[Items from a dataset]
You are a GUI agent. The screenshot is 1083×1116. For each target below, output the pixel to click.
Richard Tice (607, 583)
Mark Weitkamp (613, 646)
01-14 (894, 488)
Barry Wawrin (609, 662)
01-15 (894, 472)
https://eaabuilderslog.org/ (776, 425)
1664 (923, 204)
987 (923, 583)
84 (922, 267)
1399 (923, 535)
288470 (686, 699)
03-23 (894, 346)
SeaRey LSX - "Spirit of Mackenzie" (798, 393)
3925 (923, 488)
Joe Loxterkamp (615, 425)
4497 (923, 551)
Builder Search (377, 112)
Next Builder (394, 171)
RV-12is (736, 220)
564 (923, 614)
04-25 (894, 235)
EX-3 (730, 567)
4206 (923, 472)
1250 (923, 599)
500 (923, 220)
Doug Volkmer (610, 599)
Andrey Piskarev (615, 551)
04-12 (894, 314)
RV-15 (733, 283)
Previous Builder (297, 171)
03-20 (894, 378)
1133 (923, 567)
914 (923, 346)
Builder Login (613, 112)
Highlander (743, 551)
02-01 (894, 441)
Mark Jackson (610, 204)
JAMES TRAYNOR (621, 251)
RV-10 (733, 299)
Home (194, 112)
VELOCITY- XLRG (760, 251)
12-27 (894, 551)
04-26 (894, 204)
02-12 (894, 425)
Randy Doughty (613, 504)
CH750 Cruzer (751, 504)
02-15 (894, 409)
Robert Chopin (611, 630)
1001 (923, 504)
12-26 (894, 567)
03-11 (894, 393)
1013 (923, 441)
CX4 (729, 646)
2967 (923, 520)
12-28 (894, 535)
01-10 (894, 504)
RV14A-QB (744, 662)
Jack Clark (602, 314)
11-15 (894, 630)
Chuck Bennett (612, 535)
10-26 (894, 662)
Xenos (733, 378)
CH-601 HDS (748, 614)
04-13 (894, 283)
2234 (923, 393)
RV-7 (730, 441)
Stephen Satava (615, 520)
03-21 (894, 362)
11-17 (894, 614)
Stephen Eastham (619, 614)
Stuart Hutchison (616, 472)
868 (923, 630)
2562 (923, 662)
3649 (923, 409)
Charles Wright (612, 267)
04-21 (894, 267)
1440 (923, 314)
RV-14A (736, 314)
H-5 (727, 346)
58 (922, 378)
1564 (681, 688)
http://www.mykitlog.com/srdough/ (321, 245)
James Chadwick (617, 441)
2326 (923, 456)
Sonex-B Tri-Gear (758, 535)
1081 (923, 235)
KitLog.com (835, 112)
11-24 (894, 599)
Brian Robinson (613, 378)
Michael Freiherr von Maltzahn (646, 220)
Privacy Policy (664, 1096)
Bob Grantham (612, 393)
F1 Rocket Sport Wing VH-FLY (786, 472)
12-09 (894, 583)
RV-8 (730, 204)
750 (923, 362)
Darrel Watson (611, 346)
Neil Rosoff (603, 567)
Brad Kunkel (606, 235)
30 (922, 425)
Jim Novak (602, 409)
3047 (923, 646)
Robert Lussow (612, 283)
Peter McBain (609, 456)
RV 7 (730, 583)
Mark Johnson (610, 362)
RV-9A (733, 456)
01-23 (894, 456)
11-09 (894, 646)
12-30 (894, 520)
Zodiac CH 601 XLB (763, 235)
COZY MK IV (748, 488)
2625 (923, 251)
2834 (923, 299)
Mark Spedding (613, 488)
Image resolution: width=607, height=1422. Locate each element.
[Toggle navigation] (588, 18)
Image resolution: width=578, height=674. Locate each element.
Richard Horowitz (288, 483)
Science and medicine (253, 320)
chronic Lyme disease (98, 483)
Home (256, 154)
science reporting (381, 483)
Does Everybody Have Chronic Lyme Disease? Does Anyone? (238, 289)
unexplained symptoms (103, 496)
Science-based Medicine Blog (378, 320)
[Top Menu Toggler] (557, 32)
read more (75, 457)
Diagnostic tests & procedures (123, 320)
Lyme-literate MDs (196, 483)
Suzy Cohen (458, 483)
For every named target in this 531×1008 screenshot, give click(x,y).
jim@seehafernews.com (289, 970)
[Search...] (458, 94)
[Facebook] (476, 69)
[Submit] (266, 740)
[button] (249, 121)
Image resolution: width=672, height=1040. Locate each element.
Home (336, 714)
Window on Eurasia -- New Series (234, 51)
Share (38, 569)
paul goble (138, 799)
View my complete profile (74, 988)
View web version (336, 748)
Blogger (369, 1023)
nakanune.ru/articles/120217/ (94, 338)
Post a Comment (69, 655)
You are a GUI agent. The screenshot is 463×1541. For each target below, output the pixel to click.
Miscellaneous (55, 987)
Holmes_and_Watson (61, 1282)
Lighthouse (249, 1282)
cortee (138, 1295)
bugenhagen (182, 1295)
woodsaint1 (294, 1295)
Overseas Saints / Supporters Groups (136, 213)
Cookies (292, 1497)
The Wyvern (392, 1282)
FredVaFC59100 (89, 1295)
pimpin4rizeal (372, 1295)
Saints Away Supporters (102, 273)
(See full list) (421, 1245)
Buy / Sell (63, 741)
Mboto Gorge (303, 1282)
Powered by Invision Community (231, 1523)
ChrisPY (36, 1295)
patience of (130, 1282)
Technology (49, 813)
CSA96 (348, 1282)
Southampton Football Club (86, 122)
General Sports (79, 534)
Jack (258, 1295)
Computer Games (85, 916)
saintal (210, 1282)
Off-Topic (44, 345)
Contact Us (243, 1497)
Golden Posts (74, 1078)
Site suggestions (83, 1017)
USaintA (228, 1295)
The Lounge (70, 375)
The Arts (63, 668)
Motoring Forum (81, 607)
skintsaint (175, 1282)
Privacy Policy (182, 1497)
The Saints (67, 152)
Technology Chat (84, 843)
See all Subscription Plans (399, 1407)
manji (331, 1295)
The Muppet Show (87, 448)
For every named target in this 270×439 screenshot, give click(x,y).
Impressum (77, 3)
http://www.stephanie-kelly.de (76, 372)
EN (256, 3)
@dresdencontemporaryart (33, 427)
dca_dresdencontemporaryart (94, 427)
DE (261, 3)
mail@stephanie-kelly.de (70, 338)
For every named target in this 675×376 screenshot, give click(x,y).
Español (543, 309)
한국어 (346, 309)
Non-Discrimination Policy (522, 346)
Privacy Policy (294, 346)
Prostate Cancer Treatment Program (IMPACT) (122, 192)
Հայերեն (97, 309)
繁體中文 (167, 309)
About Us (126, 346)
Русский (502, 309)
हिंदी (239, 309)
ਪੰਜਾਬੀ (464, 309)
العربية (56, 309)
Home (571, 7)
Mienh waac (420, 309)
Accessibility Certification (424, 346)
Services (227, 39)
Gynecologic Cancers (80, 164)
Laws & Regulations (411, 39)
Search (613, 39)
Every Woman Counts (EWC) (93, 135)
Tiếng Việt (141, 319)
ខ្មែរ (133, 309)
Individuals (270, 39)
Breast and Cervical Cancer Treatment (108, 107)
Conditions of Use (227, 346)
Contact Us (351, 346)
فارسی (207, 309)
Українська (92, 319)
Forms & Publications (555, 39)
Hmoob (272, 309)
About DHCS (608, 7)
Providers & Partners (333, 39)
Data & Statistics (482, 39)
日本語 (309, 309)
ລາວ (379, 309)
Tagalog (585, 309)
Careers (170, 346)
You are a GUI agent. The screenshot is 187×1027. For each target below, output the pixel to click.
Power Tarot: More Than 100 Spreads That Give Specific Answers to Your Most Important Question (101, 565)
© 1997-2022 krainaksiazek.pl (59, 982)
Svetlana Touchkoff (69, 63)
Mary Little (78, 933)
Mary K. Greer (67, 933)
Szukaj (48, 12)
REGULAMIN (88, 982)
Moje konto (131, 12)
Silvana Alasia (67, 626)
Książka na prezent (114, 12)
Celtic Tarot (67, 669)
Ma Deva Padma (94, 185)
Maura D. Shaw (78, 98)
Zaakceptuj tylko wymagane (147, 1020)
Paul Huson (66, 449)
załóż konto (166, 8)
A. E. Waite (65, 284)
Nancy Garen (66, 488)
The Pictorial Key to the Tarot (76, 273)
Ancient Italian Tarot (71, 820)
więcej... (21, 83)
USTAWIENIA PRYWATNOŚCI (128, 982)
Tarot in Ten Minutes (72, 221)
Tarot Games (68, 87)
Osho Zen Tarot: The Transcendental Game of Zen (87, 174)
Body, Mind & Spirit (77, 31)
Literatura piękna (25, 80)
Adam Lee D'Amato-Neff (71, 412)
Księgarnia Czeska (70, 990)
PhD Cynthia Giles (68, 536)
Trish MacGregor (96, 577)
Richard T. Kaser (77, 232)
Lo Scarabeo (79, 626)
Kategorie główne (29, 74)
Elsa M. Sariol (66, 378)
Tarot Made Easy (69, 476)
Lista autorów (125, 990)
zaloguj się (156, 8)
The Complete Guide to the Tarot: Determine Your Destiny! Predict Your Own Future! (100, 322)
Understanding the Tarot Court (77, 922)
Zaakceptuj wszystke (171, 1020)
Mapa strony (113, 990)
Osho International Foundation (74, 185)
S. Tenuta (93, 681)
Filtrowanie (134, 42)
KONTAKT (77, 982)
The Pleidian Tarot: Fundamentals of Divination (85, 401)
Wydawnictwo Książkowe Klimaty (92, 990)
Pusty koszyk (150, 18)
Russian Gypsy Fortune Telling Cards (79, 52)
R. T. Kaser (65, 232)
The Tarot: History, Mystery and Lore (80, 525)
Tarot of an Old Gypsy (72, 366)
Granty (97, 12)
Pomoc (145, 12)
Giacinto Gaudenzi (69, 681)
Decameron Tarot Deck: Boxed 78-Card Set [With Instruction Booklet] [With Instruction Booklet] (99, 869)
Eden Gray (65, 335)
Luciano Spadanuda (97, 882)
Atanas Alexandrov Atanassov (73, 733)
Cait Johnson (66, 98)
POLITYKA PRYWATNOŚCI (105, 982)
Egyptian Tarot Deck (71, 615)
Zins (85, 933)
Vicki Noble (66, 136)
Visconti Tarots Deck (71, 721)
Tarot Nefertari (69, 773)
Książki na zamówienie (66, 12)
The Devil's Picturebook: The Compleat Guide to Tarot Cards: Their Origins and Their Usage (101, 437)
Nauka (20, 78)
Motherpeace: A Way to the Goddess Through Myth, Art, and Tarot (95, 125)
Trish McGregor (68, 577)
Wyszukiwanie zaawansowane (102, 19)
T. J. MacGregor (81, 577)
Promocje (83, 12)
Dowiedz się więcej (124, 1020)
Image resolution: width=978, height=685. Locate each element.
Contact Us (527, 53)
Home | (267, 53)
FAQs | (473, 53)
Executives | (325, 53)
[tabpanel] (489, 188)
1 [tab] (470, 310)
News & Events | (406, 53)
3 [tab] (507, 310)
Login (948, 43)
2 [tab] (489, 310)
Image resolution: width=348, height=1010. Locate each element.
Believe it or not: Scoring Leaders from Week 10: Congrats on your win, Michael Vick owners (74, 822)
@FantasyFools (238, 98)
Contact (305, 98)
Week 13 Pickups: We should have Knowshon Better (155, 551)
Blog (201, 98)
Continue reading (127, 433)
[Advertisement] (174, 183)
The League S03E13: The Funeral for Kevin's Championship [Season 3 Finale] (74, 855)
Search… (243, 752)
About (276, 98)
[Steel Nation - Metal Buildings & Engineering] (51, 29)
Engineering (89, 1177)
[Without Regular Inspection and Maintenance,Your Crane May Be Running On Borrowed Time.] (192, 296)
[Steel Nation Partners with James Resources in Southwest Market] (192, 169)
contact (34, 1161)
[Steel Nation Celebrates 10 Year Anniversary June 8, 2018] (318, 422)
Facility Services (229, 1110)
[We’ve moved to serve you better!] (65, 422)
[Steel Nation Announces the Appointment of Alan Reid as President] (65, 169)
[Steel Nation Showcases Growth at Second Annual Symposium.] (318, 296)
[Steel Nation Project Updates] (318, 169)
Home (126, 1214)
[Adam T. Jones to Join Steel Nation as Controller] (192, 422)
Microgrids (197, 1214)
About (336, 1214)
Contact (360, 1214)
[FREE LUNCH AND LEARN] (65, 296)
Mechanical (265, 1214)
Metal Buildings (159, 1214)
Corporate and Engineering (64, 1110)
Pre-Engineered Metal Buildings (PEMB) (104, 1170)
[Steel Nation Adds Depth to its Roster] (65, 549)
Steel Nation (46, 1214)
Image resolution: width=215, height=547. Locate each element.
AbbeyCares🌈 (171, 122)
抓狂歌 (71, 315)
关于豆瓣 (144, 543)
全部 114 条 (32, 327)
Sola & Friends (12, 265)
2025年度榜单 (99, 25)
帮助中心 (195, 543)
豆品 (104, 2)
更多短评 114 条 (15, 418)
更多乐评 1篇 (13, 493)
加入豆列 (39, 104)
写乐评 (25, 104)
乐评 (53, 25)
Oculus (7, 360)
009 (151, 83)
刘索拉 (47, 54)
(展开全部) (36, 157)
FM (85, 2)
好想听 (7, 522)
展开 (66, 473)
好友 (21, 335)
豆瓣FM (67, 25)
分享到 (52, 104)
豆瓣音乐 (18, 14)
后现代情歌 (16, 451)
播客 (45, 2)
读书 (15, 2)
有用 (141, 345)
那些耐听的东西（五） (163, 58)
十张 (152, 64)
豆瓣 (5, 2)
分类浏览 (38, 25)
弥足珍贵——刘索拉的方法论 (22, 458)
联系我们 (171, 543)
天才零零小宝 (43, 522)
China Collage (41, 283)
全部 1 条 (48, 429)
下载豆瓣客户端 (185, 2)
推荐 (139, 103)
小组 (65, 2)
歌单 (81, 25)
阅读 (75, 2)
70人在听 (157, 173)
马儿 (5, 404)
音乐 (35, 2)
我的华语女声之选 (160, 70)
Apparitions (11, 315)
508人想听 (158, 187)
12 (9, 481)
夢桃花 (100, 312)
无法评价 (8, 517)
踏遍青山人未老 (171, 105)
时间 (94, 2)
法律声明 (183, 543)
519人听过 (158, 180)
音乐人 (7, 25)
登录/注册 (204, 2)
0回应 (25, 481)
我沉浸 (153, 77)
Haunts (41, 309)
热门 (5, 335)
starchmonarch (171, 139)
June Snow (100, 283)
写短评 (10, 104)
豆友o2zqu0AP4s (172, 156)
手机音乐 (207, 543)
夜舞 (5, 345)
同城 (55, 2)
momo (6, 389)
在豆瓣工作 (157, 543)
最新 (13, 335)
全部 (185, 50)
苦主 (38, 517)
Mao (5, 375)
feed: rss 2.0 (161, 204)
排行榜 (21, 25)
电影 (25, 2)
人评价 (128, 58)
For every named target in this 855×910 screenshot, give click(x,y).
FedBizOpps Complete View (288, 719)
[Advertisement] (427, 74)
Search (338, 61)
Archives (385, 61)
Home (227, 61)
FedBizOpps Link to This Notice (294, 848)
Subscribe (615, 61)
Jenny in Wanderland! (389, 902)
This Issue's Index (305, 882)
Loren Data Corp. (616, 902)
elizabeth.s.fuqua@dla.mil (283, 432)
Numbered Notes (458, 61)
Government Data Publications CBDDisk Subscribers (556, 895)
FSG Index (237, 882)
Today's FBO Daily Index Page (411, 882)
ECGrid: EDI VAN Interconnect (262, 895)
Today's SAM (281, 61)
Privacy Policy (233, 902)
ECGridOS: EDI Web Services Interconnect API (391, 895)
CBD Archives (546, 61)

**TASK INSTRUCTIONS:**
Copy out the lines of the items above, from the line with "Mark Johnson (610, 362)" up to and including the line with "[Toggle navigation] (588, 18)", with nothing changed.

**SOLUTION TO THE EXERCISE:**
Mark Johnson (610, 362)
RV-9A (733, 456)
01-23 (894, 456)
11-09 (894, 646)
12-30 (894, 520)
Zodiac CH 601 XLB (763, 235)
COZY MK IV (748, 488)
2625 (923, 251)
2834 (923, 299)
Mark Spedding (613, 488)
Image resolution: width=607, height=1422. Locate each element.
[Toggle navigation] (588, 18)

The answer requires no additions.